EXERCISE PROMPT
Will you transcribe the entries that follow, exactly and in full?

========================

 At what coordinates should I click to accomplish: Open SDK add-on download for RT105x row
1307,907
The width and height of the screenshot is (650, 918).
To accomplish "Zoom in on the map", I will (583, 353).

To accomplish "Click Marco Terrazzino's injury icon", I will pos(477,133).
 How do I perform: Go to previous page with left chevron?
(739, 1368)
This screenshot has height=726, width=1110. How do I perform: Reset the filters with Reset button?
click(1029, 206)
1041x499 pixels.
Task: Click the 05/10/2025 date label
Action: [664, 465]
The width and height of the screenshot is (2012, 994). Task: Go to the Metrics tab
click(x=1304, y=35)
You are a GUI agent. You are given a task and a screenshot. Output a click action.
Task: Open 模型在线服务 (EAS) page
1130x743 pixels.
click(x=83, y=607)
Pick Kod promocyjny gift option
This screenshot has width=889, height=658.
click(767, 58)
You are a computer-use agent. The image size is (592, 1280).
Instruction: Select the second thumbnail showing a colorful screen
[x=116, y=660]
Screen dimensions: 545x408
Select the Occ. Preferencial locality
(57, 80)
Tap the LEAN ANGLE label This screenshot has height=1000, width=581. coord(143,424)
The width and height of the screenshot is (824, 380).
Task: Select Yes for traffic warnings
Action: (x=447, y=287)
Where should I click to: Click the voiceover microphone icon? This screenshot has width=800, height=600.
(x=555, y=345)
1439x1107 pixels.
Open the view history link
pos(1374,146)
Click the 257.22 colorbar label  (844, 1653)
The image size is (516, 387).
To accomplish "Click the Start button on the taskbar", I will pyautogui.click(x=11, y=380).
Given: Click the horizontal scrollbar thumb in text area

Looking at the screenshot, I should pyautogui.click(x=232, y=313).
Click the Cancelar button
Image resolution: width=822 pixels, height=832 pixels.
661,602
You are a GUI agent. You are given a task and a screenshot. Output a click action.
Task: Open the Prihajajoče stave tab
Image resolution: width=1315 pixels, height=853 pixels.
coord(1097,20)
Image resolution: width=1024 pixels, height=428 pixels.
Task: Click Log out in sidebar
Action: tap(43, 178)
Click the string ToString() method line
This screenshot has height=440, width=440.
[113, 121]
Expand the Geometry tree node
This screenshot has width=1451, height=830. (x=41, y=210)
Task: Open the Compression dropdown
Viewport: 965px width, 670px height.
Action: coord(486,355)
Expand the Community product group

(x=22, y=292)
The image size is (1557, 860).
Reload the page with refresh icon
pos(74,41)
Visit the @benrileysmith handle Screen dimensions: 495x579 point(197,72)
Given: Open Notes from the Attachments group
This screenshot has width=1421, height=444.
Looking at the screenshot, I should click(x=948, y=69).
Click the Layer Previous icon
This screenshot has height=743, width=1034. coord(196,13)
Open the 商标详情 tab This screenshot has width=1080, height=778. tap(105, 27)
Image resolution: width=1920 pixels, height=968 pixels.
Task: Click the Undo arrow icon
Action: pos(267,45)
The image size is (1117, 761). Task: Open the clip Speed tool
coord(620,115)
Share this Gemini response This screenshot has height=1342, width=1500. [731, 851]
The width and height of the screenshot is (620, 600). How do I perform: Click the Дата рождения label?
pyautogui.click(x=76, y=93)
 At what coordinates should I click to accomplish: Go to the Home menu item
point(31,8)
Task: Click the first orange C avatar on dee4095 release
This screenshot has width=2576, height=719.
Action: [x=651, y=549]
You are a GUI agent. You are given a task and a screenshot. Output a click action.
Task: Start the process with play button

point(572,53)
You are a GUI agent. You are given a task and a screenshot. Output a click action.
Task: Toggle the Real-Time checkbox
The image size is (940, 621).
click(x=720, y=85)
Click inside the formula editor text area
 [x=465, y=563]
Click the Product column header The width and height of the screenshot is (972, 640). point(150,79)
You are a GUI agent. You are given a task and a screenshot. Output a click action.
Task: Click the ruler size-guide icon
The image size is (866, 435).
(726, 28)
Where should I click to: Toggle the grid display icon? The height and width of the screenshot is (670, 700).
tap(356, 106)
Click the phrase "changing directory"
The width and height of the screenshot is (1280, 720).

========================

COMPLETED TASK
 At what coordinates should I click to accomplish: Open SDK add-on download for RT105x row
1307,907
The width and height of the screenshot is (650, 918).
To accomplish "Zoom in on the map", I will (583, 353).

To accomplish "Click Marco Terrazzino's injury icon", I will pos(477,133).
 How do I perform: Go to previous page with left chevron?
(739, 1368)
This screenshot has height=726, width=1110. How do I perform: Reset the filters with Reset button?
click(1029, 206)
1041x499 pixels.
Task: Click the 05/10/2025 date label
Action: [664, 465]
The width and height of the screenshot is (2012, 994). Task: Go to the Metrics tab
click(x=1304, y=35)
You are a GUI agent. You are given a task and a screenshot. Output a click action.
Task: Open 模型在线服务 (EAS) page
1130x743 pixels.
click(x=83, y=607)
Pick Kod promocyjny gift option
This screenshot has width=889, height=658.
click(767, 58)
You are a computer-use agent. The image size is (592, 1280).
Instruction: Select the second thumbnail showing a colorful screen
[x=116, y=660]
Screen dimensions: 545x408
Select the Occ. Preferencial locality
(57, 80)
Tap the LEAN ANGLE label This screenshot has height=1000, width=581. coord(143,424)
The width and height of the screenshot is (824, 380).
Task: Select Yes for traffic warnings
Action: (x=447, y=287)
Where should I click to: Click the voiceover microphone icon? This screenshot has width=800, height=600.
(x=555, y=345)
1439x1107 pixels.
Open the view history link
pos(1374,146)
Click the 257.22 colorbar label  (844, 1653)
The image size is (516, 387).
To accomplish "Click the Start button on the taskbar", I will pyautogui.click(x=11, y=380).
Given: Click the horizontal scrollbar thumb in text area

Looking at the screenshot, I should pyautogui.click(x=232, y=313).
Click the Cancelar button
Image resolution: width=822 pixels, height=832 pixels.
661,602
You are a GUI agent. You are given a task and a screenshot. Output a click action.
Task: Open the Prihajajoče stave tab
Image resolution: width=1315 pixels, height=853 pixels.
coord(1097,20)
Image resolution: width=1024 pixels, height=428 pixels.
Task: Click Log out in sidebar
Action: tap(43, 178)
Click the string ToString() method line
This screenshot has height=440, width=440.
[113, 121]
Expand the Geometry tree node
This screenshot has width=1451, height=830. (x=41, y=210)
Task: Open the Compression dropdown
Viewport: 965px width, 670px height.
Action: coord(486,355)
Expand the Community product group

(x=22, y=292)
The image size is (1557, 860).
Reload the page with refresh icon
pos(74,41)
Visit the @benrileysmith handle Screen dimensions: 495x579 point(197,72)
Given: Open Notes from the Attachments group
This screenshot has width=1421, height=444.
Looking at the screenshot, I should click(x=948, y=69).
Click the Layer Previous icon
This screenshot has height=743, width=1034. coord(196,13)
Open the 商标详情 tab This screenshot has width=1080, height=778. tap(105, 27)
Image resolution: width=1920 pixels, height=968 pixels.
Task: Click the Undo arrow icon
Action: pos(267,45)
The image size is (1117, 761). Task: Open the clip Speed tool
coord(620,115)
Share this Gemini response This screenshot has height=1342, width=1500. [731, 851]
The width and height of the screenshot is (620, 600). How do I perform: Click the Дата рождения label?
pyautogui.click(x=76, y=93)
 At what coordinates should I click to accomplish: Go to the Home menu item
point(31,8)
Task: Click the first orange C avatar on dee4095 release
This screenshot has width=2576, height=719.
Action: [x=651, y=549]
You are a GUI agent. You are given a task and a screenshot. Output a click action.
Task: Start the process with play button

point(572,53)
You are a GUI agent. You are given a task and a screenshot. Output a click action.
Task: Toggle the Real-Time checkbox
The image size is (940, 621).
click(x=720, y=85)
Click inside the formula editor text area
 [x=465, y=563]
Click the Product column header The width and height of the screenshot is (972, 640). point(150,79)
You are a GUI agent. You are given a task and a screenshot. Output a click action.
Task: Click the ruler size-guide icon
The image size is (866, 435).
(726, 28)
Where should I click to: Toggle the grid display icon? The height and width of the screenshot is (670, 700).
tap(356, 106)
Click the phrase "changing directory"
The width and height of the screenshot is (1280, 720).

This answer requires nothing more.